When my 98 was doing a code for Bank 1 cat efficiency below spec, I just said *bleep* it and got four Bosch sensors from NAPA.

My original plan was to swap the pairs of sensors side to side and see if the code changed banks, then swap either the upstream or downstream ones to see if the code changed again. Depending on results, I'd then know which was the bad sensor.

After getting the console out, my plan quickly altered! It took a chunk of 2x4, a 4 pound sledgehammer and another person in the back seat pulling on the console to get it loose! The only way that thing could've been installed was by a robot with a powerful push. I bent the clips some to loosen them up enough for a mere human to be able to reinstall.

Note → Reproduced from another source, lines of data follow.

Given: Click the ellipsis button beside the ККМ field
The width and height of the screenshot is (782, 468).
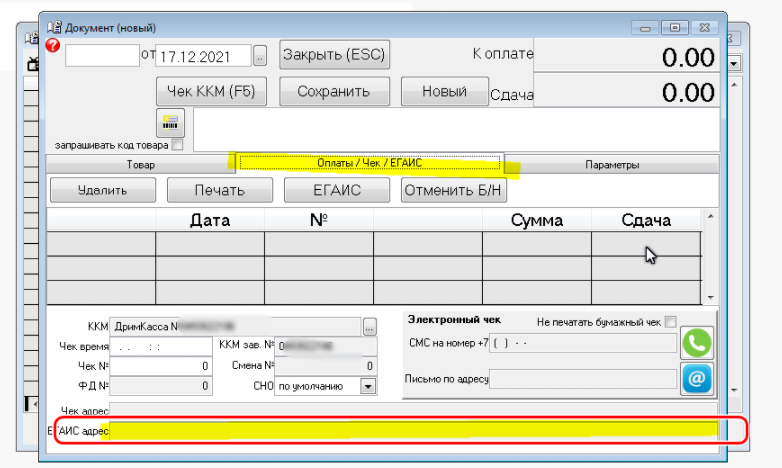Looking at the screenshot, I should tap(369, 326).
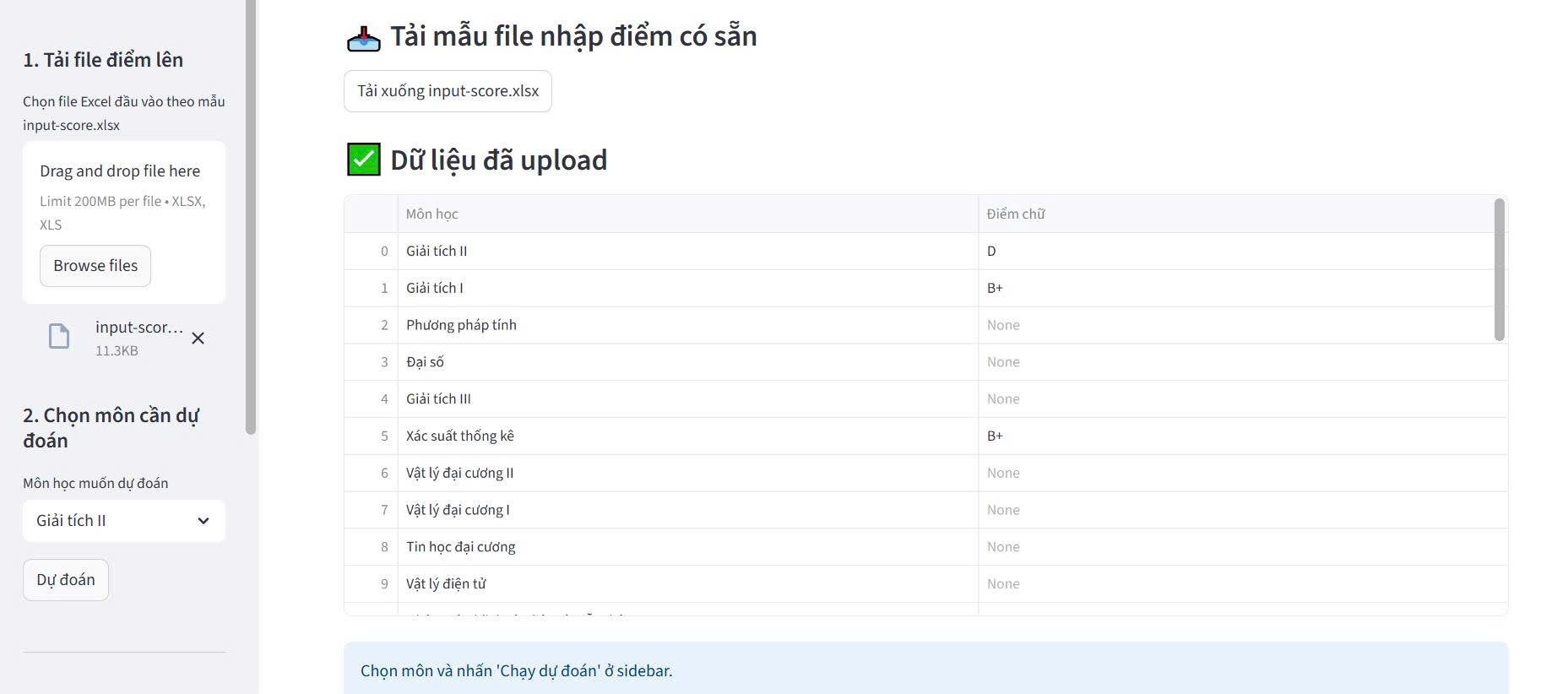The width and height of the screenshot is (1568, 694).
Task: Click Browse files button
Action: (x=95, y=266)
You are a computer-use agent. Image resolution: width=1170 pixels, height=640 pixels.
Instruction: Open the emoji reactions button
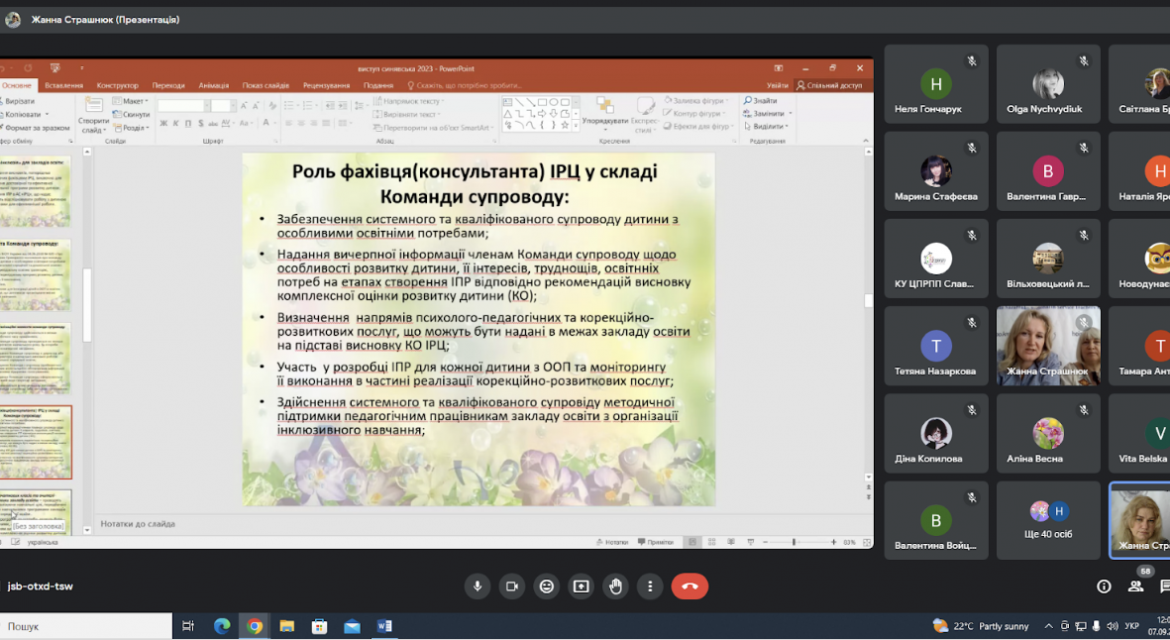(546, 586)
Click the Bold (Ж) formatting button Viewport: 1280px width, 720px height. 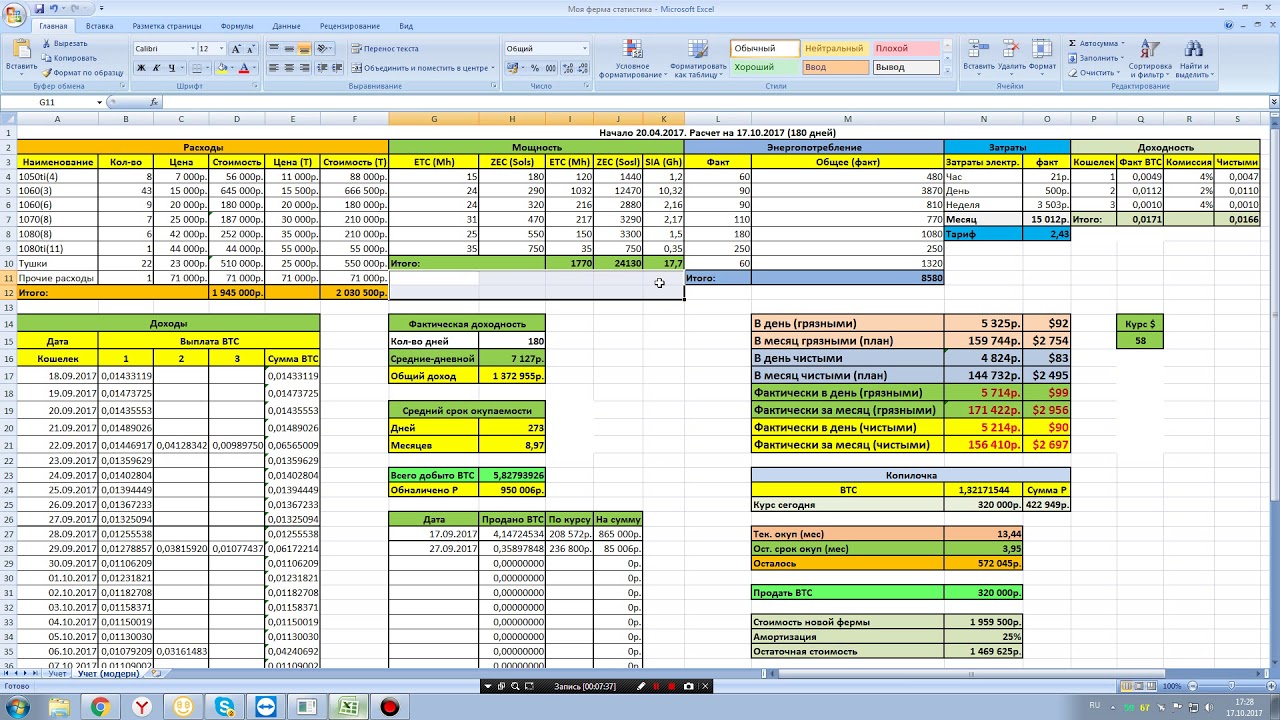(141, 68)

There's also the problem of the one left bank sensor (the only one with the connector not on top of the transmission) having a shorter wire, which makes it impossible to install in any of the other three locations.

So yeah, it's worth the savings in time and frustration, plus the truck running better, to just "shotgun" the thing with a full set of new sensors. Shop around, especially online, and you should be able to find a better price.

Also check your sparkplugs. My 98 still had its original set of Motorcraft plugs! The one I measure was burned out to 90 thousandths, the rest looked just as bad. I've no idea how the thing was able to run, didn't run *bad* but did run better with new plugs.

Curiously, neither the new plugs nor new O2 sensors seems to have helped the MPG any, it just runs smoother. I'd think the O2 sensors would have to help MPG because with the code it had the computer would be constantly tweaking the fuel mix up and down more than normal, trying to get the downstream O2 reading in correct range.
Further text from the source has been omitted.